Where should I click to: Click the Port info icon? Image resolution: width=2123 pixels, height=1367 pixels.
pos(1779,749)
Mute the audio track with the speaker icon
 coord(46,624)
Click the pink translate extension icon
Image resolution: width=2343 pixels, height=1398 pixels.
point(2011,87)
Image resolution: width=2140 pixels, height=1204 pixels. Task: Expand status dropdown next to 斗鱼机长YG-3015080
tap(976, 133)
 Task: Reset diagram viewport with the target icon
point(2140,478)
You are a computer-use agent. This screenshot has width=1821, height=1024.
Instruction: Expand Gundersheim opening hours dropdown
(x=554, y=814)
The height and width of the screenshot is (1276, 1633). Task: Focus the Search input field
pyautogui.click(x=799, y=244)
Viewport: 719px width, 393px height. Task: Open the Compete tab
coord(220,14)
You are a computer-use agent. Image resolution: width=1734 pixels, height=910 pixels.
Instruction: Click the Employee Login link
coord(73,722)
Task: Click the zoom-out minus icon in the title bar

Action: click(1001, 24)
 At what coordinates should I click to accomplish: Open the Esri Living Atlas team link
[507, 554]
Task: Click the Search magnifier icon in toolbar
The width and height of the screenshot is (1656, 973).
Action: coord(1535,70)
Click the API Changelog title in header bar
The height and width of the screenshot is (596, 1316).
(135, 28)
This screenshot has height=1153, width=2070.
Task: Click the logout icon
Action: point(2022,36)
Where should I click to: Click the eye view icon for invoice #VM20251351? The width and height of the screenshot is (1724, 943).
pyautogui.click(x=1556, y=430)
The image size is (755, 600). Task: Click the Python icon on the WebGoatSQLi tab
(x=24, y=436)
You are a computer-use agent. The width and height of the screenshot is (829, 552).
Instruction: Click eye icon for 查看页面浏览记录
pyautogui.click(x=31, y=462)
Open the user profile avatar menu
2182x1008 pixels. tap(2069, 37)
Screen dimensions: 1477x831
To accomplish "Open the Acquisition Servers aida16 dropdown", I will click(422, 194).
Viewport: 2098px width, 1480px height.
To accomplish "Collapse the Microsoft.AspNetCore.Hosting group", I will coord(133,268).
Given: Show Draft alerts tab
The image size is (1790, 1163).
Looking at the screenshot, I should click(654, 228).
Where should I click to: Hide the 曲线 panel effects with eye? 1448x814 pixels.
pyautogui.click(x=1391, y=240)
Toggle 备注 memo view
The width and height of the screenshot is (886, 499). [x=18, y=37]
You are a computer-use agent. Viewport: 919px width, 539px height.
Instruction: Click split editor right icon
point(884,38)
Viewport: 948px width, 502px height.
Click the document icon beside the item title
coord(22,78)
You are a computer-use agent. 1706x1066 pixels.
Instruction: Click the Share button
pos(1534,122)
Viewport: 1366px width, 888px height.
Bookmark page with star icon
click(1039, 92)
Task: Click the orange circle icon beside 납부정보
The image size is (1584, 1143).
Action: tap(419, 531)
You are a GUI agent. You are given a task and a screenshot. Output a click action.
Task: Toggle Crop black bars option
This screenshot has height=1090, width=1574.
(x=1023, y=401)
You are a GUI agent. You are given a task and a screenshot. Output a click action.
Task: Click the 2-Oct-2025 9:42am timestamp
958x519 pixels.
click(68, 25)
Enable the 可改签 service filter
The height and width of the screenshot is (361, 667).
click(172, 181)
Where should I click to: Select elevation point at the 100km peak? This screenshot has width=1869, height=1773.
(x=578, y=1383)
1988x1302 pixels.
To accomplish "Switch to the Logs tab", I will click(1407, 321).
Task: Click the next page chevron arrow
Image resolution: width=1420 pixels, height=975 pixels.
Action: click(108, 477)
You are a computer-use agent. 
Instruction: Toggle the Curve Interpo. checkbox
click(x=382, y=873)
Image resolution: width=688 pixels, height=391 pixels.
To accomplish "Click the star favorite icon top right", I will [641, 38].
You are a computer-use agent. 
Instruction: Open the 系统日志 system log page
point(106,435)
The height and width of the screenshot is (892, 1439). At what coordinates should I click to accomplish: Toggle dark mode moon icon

WHAT THE TASK ASKS >>
Each record must be printed again, word for word, with nothing dropped.

ANSWER AREA >>
Where should I click to: Click the Port info icon? Image resolution: width=2123 pixels, height=1367 pixels.
pos(1779,749)
Mute the audio track with the speaker icon
 coord(46,624)
Click the pink translate extension icon
Image resolution: width=2343 pixels, height=1398 pixels.
point(2011,87)
Image resolution: width=2140 pixels, height=1204 pixels. Task: Expand status dropdown next to 斗鱼机长YG-3015080
tap(976, 133)
 Task: Reset diagram viewport with the target icon
point(2140,478)
You are a computer-use agent. This screenshot has width=1821, height=1024.
Instruction: Expand Gundersheim opening hours dropdown
(x=554, y=814)
The height and width of the screenshot is (1276, 1633). Task: Focus the Search input field
pyautogui.click(x=799, y=244)
Viewport: 719px width, 393px height. Task: Open the Compete tab
coord(220,14)
You are a computer-use agent. Image resolution: width=1734 pixels, height=910 pixels.
Instruction: Click the Employee Login link
coord(73,722)
Task: Click the zoom-out minus icon in the title bar

Action: click(1001, 24)
 At what coordinates should I click to accomplish: Open the Esri Living Atlas team link
[507, 554]
Task: Click the Search magnifier icon in toolbar
The width and height of the screenshot is (1656, 973).
Action: coord(1535,70)
Click the API Changelog title in header bar
The height and width of the screenshot is (596, 1316).
(135, 28)
This screenshot has height=1153, width=2070.
Task: Click the logout icon
Action: point(2022,36)
Where should I click to: Click the eye view icon for invoice #VM20251351? The width and height of the screenshot is (1724, 943).
pyautogui.click(x=1556, y=430)
The image size is (755, 600). Task: Click the Python icon on the WebGoatSQLi tab
(x=24, y=436)
You are a computer-use agent. The width and height of the screenshot is (829, 552).
Instruction: Click eye icon for 查看页面浏览记录
pyautogui.click(x=31, y=462)
Open the user profile avatar menu
2182x1008 pixels. tap(2069, 37)
Screen dimensions: 1477x831
To accomplish "Open the Acquisition Servers aida16 dropdown", I will click(422, 194).
Viewport: 2098px width, 1480px height.
To accomplish "Collapse the Microsoft.AspNetCore.Hosting group", I will coord(133,268).
Given: Show Draft alerts tab
The image size is (1790, 1163).
Looking at the screenshot, I should click(654, 228).
Where should I click to: Hide the 曲线 panel effects with eye? 1448x814 pixels.
pyautogui.click(x=1391, y=240)
Toggle 备注 memo view
The width and height of the screenshot is (886, 499). [x=18, y=37]
You are a computer-use agent. Viewport: 919px width, 539px height.
Instruction: Click split editor right icon
point(884,38)
Viewport: 948px width, 502px height.
Click the document icon beside the item title
coord(22,78)
You are a computer-use agent. 1706x1066 pixels.
Instruction: Click the Share button
pos(1534,122)
Viewport: 1366px width, 888px height.
Bookmark page with star icon
click(1039, 92)
Task: Click the orange circle icon beside 납부정보
The image size is (1584, 1143).
Action: tap(419, 531)
You are a GUI agent. You are given a task and a screenshot. Output a click action.
Task: Toggle Crop black bars option
This screenshot has height=1090, width=1574.
(x=1023, y=401)
You are a GUI agent. You are given a task and a screenshot. Output a click action.
Task: Click the 2-Oct-2025 9:42am timestamp
958x519 pixels.
click(68, 25)
Enable the 可改签 service filter
The height and width of the screenshot is (361, 667).
click(172, 181)
Where should I click to: Select elevation point at the 100km peak? This screenshot has width=1869, height=1773.
(x=578, y=1383)
1988x1302 pixels.
To accomplish "Switch to the Logs tab", I will click(1407, 321).
Task: Click the next page chevron arrow
Image resolution: width=1420 pixels, height=975 pixels.
Action: click(108, 477)
You are a computer-use agent. 
Instruction: Toggle the Curve Interpo. checkbox
click(x=382, y=873)
Image resolution: width=688 pixels, height=391 pixels.
To accomplish "Click the star favorite icon top right", I will [641, 38].
You are a computer-use agent. 
Instruction: Open the 系统日志 system log page
point(106,435)
The height and width of the screenshot is (892, 1439). At what coordinates should I click to accomplish: Toggle dark mode moon icon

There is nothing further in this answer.